Batch processing with Akka

The purpose of this project is the implementation of a batch processing using Akka. It's more a proof of concept than a full productive solution, there is no special error handling.

The program reads a file with comma separated values (csv), the lines are converted to records and they are then processed. The time needed is recorded. There also exists a non-parallel version to compare the processing speed.

This are the basic requirements

  • the sequence of data in the output must be the same as in the input even if there is no sequential number in the input data
  • it must be possible to process files with an arbitrary number of records without memory or performance problems

for this test the following processing is done

  • creation of a record which contains the original csv value
  • creation a copy of the record
  • calculate a fibonacci number or do a thread sleep
  • when writing the output, the original csv value is used so that input and output can be compared using the diff command. This is to ensure that the records are written in the correct order.

The used actors

The following sections describe the used actors and the messages that are passed between them. The program uses a pull-pattern which ensures that the the work to be done is distributed among the actors which are not busy at the moment. The idea for this I took from this blog entry

Actor Graph

Reader

The Reader is the main actor of the whole program. The CSV2Record actors register with the Reader and the Reader gets the message to process a file.
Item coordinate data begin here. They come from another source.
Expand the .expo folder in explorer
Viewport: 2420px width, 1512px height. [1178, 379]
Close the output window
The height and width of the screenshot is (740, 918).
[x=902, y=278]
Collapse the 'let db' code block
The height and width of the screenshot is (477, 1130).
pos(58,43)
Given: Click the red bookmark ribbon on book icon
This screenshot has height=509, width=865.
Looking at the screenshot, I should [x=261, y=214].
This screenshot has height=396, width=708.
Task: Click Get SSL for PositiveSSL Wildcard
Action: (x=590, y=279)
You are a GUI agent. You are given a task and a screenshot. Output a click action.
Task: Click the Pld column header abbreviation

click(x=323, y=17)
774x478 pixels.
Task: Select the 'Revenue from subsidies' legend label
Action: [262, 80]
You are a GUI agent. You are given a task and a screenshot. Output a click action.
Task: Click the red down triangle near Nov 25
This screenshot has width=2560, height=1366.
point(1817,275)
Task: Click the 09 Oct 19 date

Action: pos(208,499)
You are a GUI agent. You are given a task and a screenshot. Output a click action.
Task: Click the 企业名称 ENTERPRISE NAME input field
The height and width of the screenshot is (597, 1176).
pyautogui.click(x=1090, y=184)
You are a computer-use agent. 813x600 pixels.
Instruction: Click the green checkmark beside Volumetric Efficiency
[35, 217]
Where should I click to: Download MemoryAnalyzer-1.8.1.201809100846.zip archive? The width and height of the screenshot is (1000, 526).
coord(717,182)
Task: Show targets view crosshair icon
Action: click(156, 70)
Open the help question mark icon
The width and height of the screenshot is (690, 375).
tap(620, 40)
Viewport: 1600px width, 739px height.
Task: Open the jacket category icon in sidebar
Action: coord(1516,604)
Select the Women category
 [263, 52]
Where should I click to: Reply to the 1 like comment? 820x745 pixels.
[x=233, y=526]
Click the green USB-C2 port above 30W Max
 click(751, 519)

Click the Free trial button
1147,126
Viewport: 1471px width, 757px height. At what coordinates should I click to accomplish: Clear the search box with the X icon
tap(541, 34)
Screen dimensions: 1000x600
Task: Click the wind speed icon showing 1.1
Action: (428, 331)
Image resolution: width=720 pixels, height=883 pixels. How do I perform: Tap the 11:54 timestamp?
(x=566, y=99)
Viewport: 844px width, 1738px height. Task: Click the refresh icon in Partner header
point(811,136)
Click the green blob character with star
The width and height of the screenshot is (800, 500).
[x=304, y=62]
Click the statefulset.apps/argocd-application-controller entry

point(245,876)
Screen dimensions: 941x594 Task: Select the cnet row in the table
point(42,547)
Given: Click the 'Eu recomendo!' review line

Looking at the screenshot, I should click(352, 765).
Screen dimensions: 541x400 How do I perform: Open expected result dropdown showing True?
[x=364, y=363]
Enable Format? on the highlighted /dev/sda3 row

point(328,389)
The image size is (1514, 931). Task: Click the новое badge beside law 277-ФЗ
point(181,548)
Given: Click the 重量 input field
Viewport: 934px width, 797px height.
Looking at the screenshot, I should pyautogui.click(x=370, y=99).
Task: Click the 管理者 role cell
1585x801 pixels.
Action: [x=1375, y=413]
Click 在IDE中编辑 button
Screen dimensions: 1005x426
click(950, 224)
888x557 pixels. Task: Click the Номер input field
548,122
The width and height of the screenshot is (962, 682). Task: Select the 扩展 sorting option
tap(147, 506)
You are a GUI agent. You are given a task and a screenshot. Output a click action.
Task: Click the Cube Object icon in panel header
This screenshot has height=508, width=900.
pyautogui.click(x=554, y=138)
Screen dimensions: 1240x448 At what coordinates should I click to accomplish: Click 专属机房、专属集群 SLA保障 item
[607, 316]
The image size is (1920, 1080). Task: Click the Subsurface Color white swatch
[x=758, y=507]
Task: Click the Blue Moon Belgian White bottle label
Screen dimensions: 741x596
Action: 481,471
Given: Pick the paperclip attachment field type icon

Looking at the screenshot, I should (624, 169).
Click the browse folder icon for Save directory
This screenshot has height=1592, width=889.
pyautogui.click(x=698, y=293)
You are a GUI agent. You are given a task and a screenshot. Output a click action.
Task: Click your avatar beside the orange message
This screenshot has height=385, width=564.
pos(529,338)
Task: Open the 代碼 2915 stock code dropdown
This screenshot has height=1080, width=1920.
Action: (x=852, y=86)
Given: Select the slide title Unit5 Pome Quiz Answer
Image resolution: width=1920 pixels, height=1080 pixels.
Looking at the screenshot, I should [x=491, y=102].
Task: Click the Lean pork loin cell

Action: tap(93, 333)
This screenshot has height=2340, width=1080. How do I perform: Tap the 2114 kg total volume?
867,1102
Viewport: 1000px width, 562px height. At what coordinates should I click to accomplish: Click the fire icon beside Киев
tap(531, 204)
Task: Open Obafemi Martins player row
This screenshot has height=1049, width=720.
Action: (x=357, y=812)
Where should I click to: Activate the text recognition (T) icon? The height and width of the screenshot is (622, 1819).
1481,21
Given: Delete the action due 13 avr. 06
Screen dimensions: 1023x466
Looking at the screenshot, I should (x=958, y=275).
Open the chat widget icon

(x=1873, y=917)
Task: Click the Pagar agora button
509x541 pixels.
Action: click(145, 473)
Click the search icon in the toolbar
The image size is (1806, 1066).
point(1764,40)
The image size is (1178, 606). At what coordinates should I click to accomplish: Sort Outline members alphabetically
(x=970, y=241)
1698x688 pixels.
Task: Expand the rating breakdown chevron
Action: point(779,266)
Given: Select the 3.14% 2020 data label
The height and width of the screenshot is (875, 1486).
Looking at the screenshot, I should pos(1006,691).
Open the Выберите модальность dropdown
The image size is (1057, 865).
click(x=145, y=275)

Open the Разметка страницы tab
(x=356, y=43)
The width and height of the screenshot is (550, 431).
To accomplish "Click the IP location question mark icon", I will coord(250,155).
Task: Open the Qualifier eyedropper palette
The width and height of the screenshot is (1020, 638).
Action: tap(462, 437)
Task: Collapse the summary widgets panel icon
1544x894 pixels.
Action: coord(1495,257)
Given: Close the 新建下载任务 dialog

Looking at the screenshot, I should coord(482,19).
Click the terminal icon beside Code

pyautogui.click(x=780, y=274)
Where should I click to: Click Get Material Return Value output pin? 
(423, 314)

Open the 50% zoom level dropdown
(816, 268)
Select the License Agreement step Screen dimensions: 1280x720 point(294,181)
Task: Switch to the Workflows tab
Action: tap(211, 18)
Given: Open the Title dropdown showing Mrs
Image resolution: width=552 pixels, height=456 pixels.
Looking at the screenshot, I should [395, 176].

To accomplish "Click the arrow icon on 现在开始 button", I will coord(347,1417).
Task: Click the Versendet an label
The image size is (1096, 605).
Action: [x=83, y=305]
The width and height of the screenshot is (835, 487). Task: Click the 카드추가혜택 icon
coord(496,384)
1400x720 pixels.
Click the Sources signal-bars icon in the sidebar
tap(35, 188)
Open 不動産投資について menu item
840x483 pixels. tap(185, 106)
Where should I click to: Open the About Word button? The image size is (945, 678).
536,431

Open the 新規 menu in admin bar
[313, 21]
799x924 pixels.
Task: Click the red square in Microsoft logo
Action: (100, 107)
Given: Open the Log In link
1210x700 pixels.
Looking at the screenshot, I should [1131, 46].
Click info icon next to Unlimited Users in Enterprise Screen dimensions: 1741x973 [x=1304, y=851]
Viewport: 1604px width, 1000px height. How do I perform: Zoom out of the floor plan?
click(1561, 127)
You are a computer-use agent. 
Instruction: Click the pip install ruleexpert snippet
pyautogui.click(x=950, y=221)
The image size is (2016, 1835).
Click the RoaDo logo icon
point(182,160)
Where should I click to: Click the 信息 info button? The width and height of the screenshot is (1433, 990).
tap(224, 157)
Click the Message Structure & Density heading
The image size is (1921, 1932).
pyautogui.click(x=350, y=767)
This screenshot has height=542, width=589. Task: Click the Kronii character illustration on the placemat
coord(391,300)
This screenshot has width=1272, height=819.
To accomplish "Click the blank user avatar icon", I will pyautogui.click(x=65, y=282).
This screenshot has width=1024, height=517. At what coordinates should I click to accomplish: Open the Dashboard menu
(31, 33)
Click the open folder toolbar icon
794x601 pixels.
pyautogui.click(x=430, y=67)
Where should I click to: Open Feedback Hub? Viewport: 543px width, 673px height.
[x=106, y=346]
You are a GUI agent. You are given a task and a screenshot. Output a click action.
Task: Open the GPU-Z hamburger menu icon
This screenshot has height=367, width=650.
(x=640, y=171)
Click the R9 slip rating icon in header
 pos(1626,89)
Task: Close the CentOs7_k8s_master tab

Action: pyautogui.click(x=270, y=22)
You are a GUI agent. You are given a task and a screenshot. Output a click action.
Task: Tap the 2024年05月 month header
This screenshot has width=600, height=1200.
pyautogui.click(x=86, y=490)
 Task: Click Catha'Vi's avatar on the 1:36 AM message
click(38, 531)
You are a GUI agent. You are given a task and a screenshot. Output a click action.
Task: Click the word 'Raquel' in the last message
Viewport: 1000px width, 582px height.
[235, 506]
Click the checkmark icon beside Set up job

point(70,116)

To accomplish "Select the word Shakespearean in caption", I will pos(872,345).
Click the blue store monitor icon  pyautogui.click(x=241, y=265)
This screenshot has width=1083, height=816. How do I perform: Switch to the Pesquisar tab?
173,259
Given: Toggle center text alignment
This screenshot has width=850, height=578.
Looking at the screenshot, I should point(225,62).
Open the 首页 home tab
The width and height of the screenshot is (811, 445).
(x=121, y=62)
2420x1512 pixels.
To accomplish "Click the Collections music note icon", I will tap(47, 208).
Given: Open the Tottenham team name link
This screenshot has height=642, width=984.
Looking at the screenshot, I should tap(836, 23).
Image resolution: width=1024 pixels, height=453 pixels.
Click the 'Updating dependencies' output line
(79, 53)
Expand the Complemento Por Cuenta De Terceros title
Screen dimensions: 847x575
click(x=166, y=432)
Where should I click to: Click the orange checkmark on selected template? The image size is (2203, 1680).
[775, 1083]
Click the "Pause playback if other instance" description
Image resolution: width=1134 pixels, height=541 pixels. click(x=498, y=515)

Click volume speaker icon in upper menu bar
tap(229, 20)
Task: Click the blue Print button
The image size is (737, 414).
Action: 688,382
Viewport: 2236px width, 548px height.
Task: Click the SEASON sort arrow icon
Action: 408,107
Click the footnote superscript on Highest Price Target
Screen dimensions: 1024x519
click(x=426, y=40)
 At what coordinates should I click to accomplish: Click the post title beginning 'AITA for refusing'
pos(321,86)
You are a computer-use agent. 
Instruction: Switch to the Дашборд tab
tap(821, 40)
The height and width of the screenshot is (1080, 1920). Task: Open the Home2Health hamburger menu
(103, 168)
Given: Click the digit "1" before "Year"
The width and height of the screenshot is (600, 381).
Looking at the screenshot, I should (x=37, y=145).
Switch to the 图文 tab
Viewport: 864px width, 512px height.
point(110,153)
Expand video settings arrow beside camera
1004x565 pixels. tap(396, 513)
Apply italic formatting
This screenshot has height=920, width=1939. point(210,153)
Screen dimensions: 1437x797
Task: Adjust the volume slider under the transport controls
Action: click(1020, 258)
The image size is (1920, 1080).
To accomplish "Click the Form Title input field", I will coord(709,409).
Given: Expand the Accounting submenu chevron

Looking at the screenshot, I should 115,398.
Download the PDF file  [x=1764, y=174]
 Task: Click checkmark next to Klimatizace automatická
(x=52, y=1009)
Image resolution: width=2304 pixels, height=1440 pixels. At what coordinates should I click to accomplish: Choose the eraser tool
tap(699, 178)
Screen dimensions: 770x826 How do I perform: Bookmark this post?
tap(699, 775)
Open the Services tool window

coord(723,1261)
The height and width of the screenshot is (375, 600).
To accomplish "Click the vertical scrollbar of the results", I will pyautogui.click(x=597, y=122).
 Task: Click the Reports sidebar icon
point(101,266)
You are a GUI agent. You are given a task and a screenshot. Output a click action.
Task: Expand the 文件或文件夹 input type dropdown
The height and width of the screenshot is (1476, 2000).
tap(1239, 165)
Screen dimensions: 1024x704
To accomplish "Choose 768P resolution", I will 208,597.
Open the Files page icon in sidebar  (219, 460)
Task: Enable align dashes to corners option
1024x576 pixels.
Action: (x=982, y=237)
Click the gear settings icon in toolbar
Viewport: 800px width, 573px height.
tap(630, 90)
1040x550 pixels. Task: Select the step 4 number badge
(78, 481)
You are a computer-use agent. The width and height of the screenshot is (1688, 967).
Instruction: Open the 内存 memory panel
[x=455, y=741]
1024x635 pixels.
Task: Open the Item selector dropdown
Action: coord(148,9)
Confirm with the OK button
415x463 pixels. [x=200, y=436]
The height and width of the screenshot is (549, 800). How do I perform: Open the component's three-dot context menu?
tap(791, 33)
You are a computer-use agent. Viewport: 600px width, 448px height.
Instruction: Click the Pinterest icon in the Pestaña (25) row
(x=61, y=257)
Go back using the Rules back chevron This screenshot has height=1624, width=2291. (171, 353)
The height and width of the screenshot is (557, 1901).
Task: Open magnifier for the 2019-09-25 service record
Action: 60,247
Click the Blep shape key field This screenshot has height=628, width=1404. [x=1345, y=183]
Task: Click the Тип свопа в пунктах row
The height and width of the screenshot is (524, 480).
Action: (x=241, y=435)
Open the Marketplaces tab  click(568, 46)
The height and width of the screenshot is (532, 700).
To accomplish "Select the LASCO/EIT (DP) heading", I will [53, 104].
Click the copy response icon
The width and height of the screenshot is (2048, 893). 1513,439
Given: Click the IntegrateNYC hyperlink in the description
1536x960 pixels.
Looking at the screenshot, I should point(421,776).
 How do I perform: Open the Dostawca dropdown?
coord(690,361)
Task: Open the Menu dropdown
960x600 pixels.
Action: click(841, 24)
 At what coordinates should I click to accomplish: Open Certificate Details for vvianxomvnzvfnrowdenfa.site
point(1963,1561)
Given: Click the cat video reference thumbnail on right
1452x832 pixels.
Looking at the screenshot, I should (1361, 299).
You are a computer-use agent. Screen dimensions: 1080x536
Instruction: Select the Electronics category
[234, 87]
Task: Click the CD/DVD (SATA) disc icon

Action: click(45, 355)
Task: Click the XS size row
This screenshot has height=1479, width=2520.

It reads the lines from the input file and takes care that there is always a limited number of records in the system. This prevents that the system is flooded with data and that the Writer has to buffer too many processed records if one records takes a little longer during processing.

Incoming messages

  • Register is sent by a CSV2Record to register with the Reader. This message must be resent regularly because the Reader removes CSV2Record actors which don't self register after a certain time. This is to prevent that the Reader sends data to actors which are no longer available.
  • InitReader contains information about the file to process and is sent in the beginning by the Inbox of the system.
  • GetWork is sent by a CSV2Record when this actor can process some data.
  • RecordReceived, contains the record id and is sent by the Writer if it has received the corresponding record. The Reader then removes this record from the list of records that may have to be sent again.
  • RecordsWritten is sent by the Writer when it has written some data to the output. The message contains the number of written records and enables the Reader to read the next data.
  • SendAgain is sent by the Reader itself. The purpose of this message is to check if some records need to be sent again if the processing takes too long.

Outgoing messages

  • WorkAvailable is sent to all registered CSV2Record actors when new data is available.
  • DoWork, contains the record-id and the csv line, is sent to a CVS2Record actor in response to a GetWork message.
  • WorkDone is sent to Inbox when all records are processed or there has been an error.

Writer

The Writer is responsible to write the records it gets to the output file keeping the original order of the records. To achieve this, the Writer has an internal buffer where the records are stored which can not yet be written because they were processed faster than records which need to be written before them. The management of this records is done by using the record id which is sequentially generated by the Reader.

Incoming messages

  • InitWriter, which contains name and encoding of the output file. Sent by the Inbox object.
  • ProcessRecord, which contains the record id, the processed record and the original csv line.

Outgoing messages

  • InitReady is sent to the Inbox when the InitWriter message was received and the internal structures are initialized; contains a flag signaling success.
  • RecordReceived, contains a record-id and is sent to the Reader when a ProcessRecord message was received to keep the Reader from sending the record again into the system.
  • RecordsWritten is sent to the Reader when output records have been written. The message contains the number of written records.

CSV2Record

This actor converts a line in csv format into a record. For simulation purposes the actor just uses some processing time as well.

Incoming messages

  • WorkAvailable, is sent from the Reader to the registered CSV2Record actors, when there is data to be processed.
  • DoWork (contains the record id and the original line read), is sent from the Reader after the CSV2Record has sent a GetWork message to the Reader.

Outgoing messages

  • Register is sent regularly to the Reader.
  • GetWork, is sent to the Reader when the actor is ready to do some work either after the previous work has been processed or after the actor has received a WorkAvailable message.
  • ProcessRecord (contains the record id, the original line and the processed record), is sent to a RecordModifier.

RecordModifier

This actor does the processing of the record.

Incoming messages

  • ProcessRecord (see CSV2Record)

Outgoing messages

  • ProcessRecord (contains the processed record), is sent to the Writer.

Building and running the program

this is a maven project where the maven appassembler-maven-plugin plugin is configured to run during the package phase. So a simple mvn package command builds the whole stuff and creates a directory target/AkkaBatch. The bin subdirectory contains scripts for starting the program, the etc subdirectory contains the akkabatch.conf configuration file.